With respect to research, there is very little evidence or information on the effects, if any, of a reduced level of fluoride. Due to the lack of Australian data the committee, throughout the entire report, had to rely heavily on overseas research. May I add that much of that research is controversial, especially concerning the methodology and the validity of the findings on the efficacy and safety of fluoride.
As the committee has recommended, not only would a study benefit the ACT but the ACT could become a world leader in this field. If there is a decision to reduce the fluoride level, a study should be put in place as soon as possible. The results should be monitored very closely, and comprehensive long-term data should be collected and made available to those people who are interested.
It may sound contradictory that the committee has recommended that the level of fluoride in the ACT water supply be reduced to 0.5 parts per million while at the same time we call for funding to be sought for research into its effect, if any, on dental health, following that reduction. However, the arguments put forward - especially those concerning the lack of research - should convince members that the committee's recommendations are appropriate.
In conclusion, I would like to restate that I support the committee's recommendation to reduce the fluoride level to 0.5 parts per million.

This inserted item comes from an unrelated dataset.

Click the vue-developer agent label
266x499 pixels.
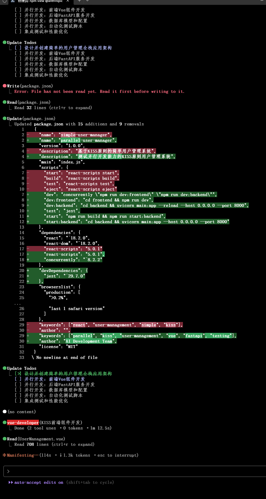pos(23,422)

As I have said before, this was a unanimous decision, without any amendments. I consider that the committee received sufficient evidence to conclude that the sources of fluoride have increasingly become more diverse over the last 25 years and, therefore, the overall intake of fluoride has risen. Also, I believe that if the ACT continues and improves its high quality dental service and health promotion the impact that a reduction of fluoride would have on dental health in the ACT would be minimal. I commend the report to the Assembly.